Storage finders

Graphite-API searches and fetches metrics from time series databases using an interface called finders. The default finder provided with Graphite-API is the one that integrates with Whisper databases.

Customizing finders can be done in the finders section of the Graphite-API configuration file:

finders:
  - graphite_api.finders.whisper.WhisperFinder

Several values are allowed, to let you store different kinds of metrics at different places or smoothly handle transitions from one time series database to another.

The default finder reads data from a Whisper database.

Custom finders

finders being a list of arbitrary python paths, it is relatively easy to write a custom finder if you want to read data from other places than Whisper. A finder is a python class with a find_nodes() method:

class CustomFinder(object):
    def find_nodes(self, query):
        # ...

query is a FindQuery object. find_nodes() is the entry point when browsing the metrics tree. It must yield leaf or branch nodes matching the query:

from graphite_api.node import LeafNode, BranchNode

class CustomFinder(object):
    def find_nodes(self, query):
        # find some paths matching the query, then yield them
        # is_branch or is_leaf are predicates you need to implement
        for path in matches:
            if is_branch(path):
                yield BranchNode(path)
            if is_leaf(path):
                yield LeafNode(path, CustomReader(path))

LeafNode is created with a reader, which is the class responsible for fetching the datapoints for the given path. It is a simple class with 2 methods: fetch() and get_intervals():

from graphite_api.intervals import IntervalSet, Interval

class CustomReader(object):
    __slots__ = ('path',)  # __slots__ is recommended to save memory on readers

    def __init__(self, path):
        self.path = path

    def fetch(self, start_time, end_time):
        # fetch data
        time_info = _from_, _to_, _step_
        return time_info, series

    def get_intervals(self):
        return IntervalSet([Interval(start, end)])

fetch() must return a list of 2 elements: the time info for the data and the datapoints themselves. The time info is a list of 3 items: the start time of the datapoints (in unix time), the end time and the time step (in seconds) between the datapoints.

The datapoints is a list of points found in the database for the required interval. There must be (end - start) / step points in the dataset even if the database has gaps: gaps can be filled with None values.

get_intervals() is a method that hints graphite-web about the time range available for this given metric in the database. It must return an IntervalSet of one or more Interval objects.

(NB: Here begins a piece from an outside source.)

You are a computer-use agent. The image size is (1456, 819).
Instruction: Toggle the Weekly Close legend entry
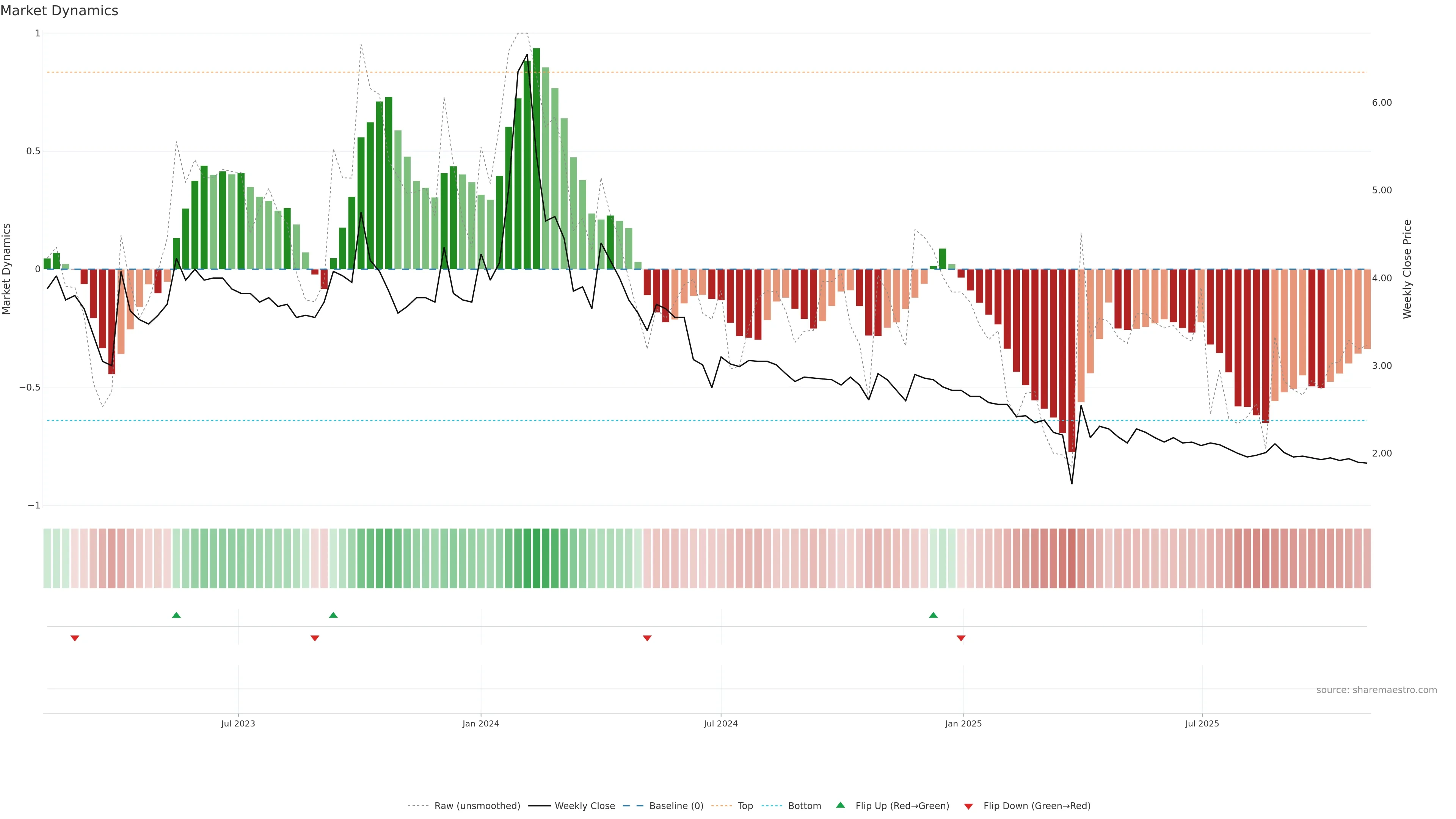[x=584, y=806]
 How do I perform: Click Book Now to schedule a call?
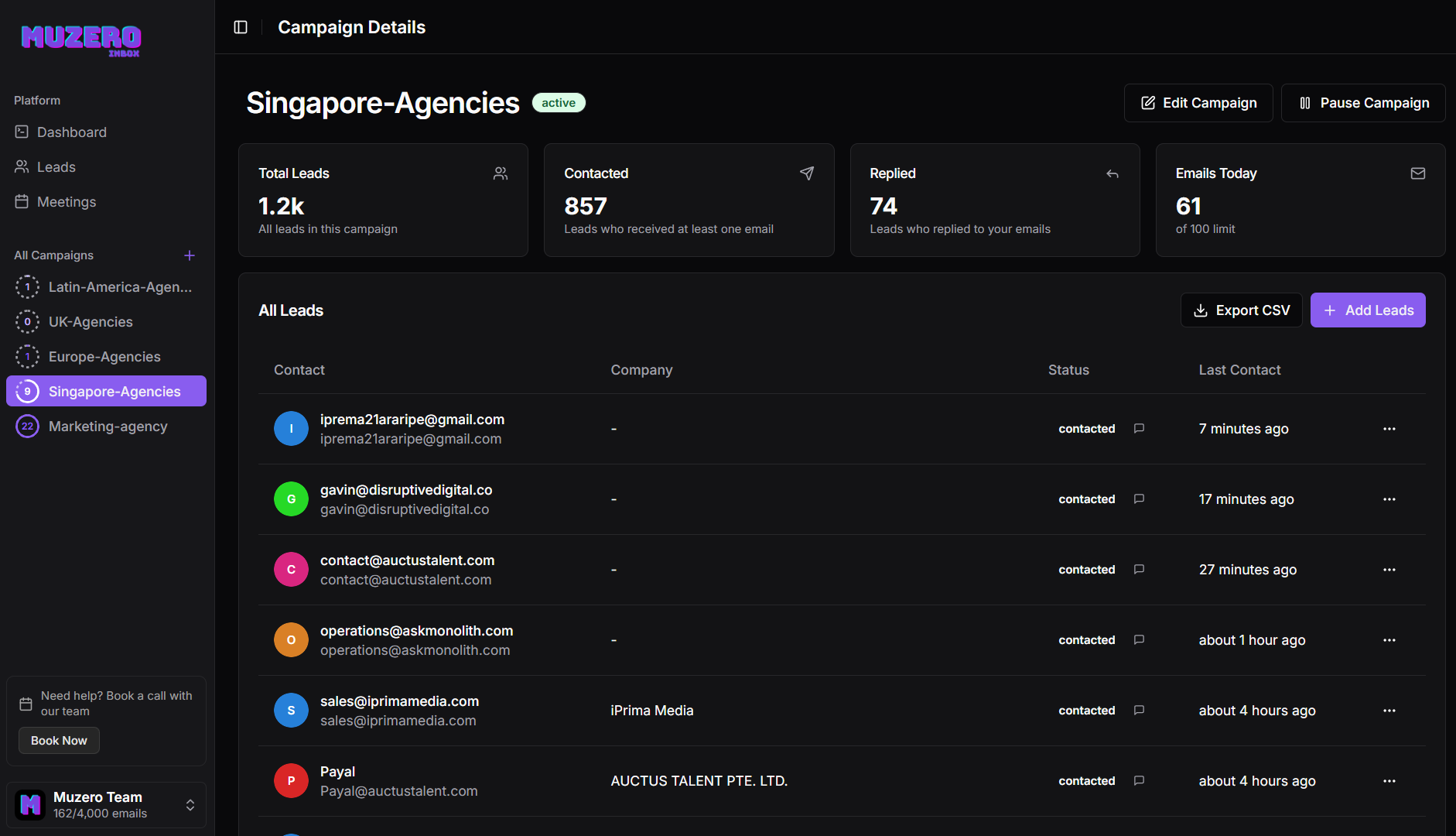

Fetching multiple paths at once

If your storage backend allows it, fetching multiple paths at once is useful to avoid sequential fetches and save time and resources. This can be achieved in three steps:

  • Subclass LeafNode and add a __fetch_multi__ class attribute to your subclass:

    class CustomLeafNode(LeafNode):
        __fetch_multi__ = 'custom'
    

    The string 'custom' is used to identify backends and needs to be unique per-backend.

  • Add the __fetch_multi__ attribute to your finder class:

    class CustomFinder(objects):
        __fetch_multi__ = 'custom'
    
  • Implement a fetch_multi() method on your finder:

    class CustomFinder(objects):
        def fetch_multi(self, nodes, start_time, end_time):
            paths = [node.path for node in nodes]
            # fetch paths
            return time_info, series
    

    time_info is the same structure as the one returned by fetch(). series is a dictionnary with paths as keys and datapoints as values.

Installing custom finders

In order for your custom finder to be importable, you need to package it under a namespace of your choice. Python packaging won’t be covered here but you can look at third-party finders to get some inspiration:

Configuration

Graphite-API instantiates finders and passes it its whole parsed configuration file, as a Python data structure. External finders can require extra sections in the configuration file to setup access to the time series database they communicate with. For instance, let’s say your CustomFinder needs two configuration parameters, a host and a user:

class CustomFinder(object):
    def __init__(self, config):
        config.setdefault('custom', {})
        self.user = config['custom'].get('user', 'default')
        self.host = config['custom'].get('host', 'localhost')

The configuration file would look like:

finders:
  - custom.CustomFinder
custom:
  user: myuser
  host: example.com

When possible, try to use sane defaults that would “just work” for most common setups. Here if the custom section isn’t provided, the finder uses default as user and localhost as host.